SOURCE MATERIAL:

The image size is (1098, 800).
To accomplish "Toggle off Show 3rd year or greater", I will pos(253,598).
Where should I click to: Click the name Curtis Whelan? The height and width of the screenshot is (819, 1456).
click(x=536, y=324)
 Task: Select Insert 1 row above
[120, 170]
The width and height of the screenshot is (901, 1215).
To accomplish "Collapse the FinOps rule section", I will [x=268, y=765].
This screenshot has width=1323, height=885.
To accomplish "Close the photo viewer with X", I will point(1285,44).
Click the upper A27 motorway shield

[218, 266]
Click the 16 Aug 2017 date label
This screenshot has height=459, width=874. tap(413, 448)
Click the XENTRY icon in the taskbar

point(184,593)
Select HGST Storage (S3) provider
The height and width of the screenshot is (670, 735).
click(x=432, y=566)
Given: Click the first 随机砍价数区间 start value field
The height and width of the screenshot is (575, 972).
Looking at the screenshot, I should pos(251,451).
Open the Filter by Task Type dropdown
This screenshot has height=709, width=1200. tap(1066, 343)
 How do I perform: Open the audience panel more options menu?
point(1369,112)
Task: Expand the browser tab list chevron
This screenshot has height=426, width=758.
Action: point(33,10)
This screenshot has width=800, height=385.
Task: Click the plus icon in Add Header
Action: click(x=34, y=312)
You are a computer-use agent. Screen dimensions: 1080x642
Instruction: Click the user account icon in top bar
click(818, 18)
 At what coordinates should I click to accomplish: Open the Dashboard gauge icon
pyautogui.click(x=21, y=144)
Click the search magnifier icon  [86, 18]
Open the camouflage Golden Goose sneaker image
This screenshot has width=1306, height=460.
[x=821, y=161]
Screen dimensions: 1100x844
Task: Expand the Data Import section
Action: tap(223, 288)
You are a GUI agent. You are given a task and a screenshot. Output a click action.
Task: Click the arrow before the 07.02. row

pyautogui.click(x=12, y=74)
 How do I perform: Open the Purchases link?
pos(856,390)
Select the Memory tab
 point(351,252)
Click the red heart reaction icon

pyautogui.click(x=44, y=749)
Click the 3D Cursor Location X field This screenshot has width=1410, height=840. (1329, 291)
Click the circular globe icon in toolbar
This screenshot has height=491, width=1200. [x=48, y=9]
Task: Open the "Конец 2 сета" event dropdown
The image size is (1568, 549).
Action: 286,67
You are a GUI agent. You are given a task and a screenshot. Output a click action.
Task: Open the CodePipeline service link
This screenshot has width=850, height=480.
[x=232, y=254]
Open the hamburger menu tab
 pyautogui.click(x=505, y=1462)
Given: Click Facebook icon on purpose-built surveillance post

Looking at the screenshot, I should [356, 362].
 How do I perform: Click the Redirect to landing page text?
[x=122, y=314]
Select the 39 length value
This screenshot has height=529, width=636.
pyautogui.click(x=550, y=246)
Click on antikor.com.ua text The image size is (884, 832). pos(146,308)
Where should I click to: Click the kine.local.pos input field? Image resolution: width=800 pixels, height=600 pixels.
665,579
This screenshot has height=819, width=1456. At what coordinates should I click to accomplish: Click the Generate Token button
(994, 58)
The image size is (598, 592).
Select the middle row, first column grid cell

TASK DESCRIPTION: Only lines with the word "first" are wanted. Find and copy them from the records above.

REPLY TO THE TASK:
Given: Click the first 随机砍价数区间 start value field
Select the middle row, first column grid cell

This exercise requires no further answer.